Dataset records:
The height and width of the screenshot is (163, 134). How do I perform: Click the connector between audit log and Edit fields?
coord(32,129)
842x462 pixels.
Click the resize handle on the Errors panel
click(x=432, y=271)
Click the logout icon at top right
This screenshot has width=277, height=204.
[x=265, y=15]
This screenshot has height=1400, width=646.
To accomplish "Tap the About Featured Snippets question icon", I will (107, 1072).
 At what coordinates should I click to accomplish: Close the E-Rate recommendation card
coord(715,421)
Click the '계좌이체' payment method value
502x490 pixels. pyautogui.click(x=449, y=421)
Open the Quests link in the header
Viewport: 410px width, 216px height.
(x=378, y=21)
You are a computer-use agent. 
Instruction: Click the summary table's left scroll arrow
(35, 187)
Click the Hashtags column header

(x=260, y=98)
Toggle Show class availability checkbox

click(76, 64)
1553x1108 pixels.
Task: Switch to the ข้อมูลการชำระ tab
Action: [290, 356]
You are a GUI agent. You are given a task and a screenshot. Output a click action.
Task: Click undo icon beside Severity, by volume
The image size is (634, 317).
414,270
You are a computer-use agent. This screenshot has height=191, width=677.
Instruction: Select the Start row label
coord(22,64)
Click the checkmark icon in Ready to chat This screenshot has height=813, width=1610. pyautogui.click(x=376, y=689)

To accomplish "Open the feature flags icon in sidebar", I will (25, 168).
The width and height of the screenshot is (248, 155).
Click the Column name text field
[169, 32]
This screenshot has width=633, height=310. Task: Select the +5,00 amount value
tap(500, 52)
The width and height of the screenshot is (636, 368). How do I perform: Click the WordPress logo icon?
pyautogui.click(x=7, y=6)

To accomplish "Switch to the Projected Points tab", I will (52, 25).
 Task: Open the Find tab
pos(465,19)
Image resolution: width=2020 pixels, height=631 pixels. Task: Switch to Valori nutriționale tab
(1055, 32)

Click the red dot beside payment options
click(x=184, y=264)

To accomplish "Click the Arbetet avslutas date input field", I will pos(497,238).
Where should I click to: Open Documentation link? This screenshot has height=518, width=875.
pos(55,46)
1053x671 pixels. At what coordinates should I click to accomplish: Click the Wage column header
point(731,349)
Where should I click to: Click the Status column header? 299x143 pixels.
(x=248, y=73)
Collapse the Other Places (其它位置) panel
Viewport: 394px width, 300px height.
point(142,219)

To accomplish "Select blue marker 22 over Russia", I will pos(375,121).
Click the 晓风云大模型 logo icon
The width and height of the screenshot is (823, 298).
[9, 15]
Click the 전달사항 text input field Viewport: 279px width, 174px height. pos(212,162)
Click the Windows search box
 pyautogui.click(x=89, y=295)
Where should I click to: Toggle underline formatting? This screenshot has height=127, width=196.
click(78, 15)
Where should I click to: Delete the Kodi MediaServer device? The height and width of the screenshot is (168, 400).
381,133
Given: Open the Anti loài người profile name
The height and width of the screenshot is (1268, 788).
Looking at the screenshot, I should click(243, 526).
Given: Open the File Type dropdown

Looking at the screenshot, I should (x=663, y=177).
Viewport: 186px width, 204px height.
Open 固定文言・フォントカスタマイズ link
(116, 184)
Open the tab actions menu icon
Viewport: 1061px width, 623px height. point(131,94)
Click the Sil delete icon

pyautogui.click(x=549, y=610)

◆ **What you should do**: After locating the line with "Given: Open the File Type dropdown", please repeat it and every line after it exactly, through the end of the data above.

◆ **Answer space**:
Given: Open the File Type dropdown

Looking at the screenshot, I should (x=663, y=177).
Viewport: 186px width, 204px height.
Open 固定文言・フォントカスタマイズ link
(116, 184)
Open the tab actions menu icon
Viewport: 1061px width, 623px height. point(131,94)
Click the Sil delete icon

pyautogui.click(x=549, y=610)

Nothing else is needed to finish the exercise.